Tuesday, October 23, 2007

Boxes and blues

Ever since we moved up from London, we have had "stuff" in cardboard boxes hanging about us. First, we kept the boxes in our own house; then, desperate for space, we stored them in the empty cottage next door; when our builders started, we asked the farmer whether we could keep them in a large metal container in the barn behind us. The barn is due to be demolished and this weekend we opened up the container and emptied it. Straight into the bin for the most part - or the brazier, tip, or for recycling. I cannot believe we wrapped it, moved it and kept it all for so long.

One box though was worth the waiting. As I unwrapped the newspaper from the cut glass candlesticks, I thought: "Ah, home." A wooden bowl from a hot and dusty place and a blood red vase with a golden glass stag, fragile and at bay, once my grandmother's. A doll from my childhood, all smile and shiny blue trouser suit, the double of a songbird cousin. Photographs too: my husband, absurdly young, holding a glass of champagne and looking out into his future; my mother in hyacinth blue, more radiant than the bride I think, on my wedding day.
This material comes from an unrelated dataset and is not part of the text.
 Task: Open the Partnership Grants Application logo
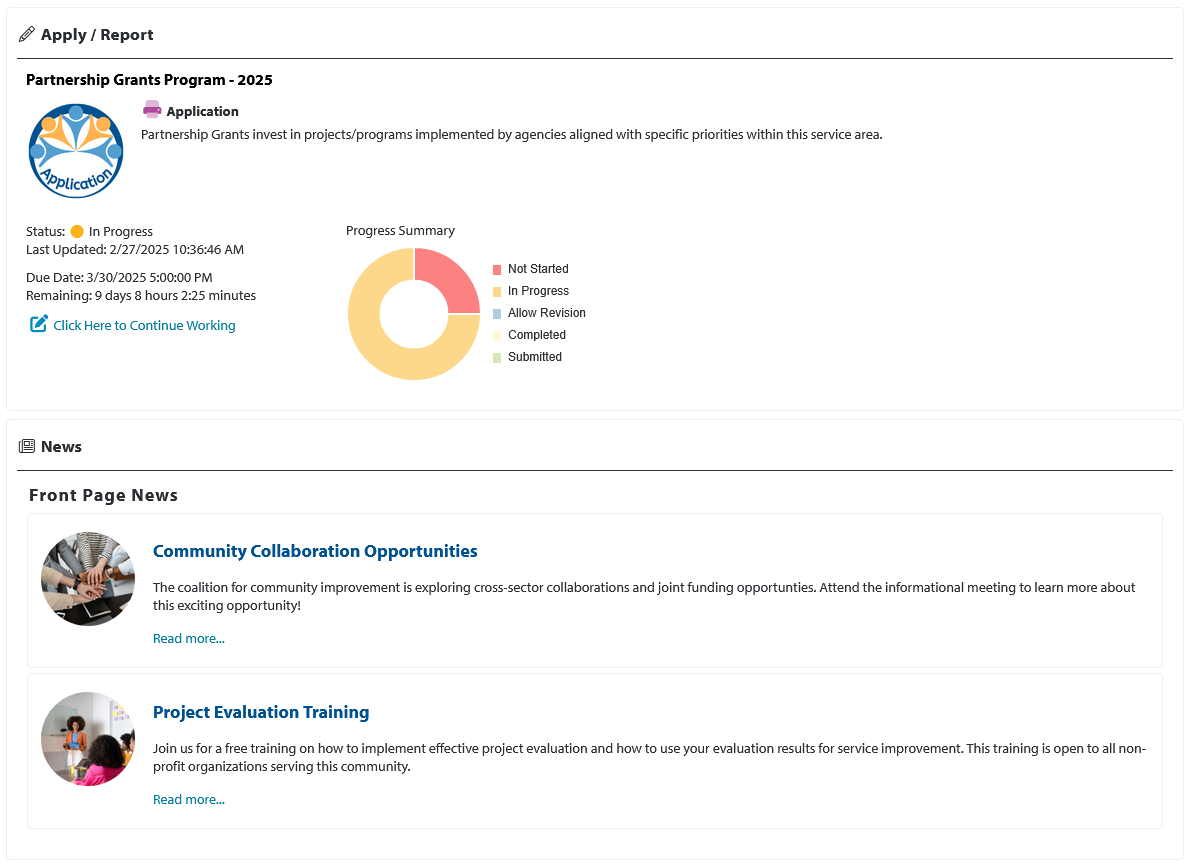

Two small and rose strewn hearts capturing the exchange of rings, though not the congregation's laughter when the wedding band would not slide onto my finger. A picture of my eldest the day after he was born and in folding pine, my wrapped up boys fishing and laughing hard. Memories then and my precious and most sparkling things; no hallmarked value, no antiqued glory, important just to me. But I grew sad as I unwrapped my loot which had once sat on the mantelpiece of a black stone hearth against sunshine yellow walls in London. " I do not have a mantelpiece," I thought, "and now my walls are cream." Still, I polished them and scattered them about, sat back and thought: "My memories about me where they belong. Now, am I at home?"

Wednesday, October 17, 2007

What am I bid?

Thought I might try to save some money by going to an auction in the village. (A hotel was closing down; the owners have plans to develop the site.) I thought about equipping the kitchen with 13 small stainless steel teapots or a double basket electric fryer but decided against it. I toyed with the pair of ornamental stag's antlers and the pool table but I ended up bidding for an old Ordnance Survey map of Northumberland and a print of the wrecks off the Farne Islands. I took a little time to figure out my bidding strategy. A couple of lots had come up, a tent and a blackboard. Tucked away at the back of the bidding, panicked by the auctioneer's song of "DoIhearfiveIhavesixonmyleftsevensirthankyoudoiheareightninetenonmyrightten
tensoldtotheladyonmyright", my nerve failed me and I ducked out of the bidding. I decided on the "I want it" approach for the maps. I stood at the front and nodded decisively at every opportunity. I thought it might psyche out any opposition although I think I may have been bidding against myself at times. I paid £25 for the OS map; tonight I realised it is marked with railway lines which were closed down more than 50 years ago. I paid £50 for the framed print of the wrecks; I suspect you can buy it for £2.50 in the local lifeboat station but it was worth every penny.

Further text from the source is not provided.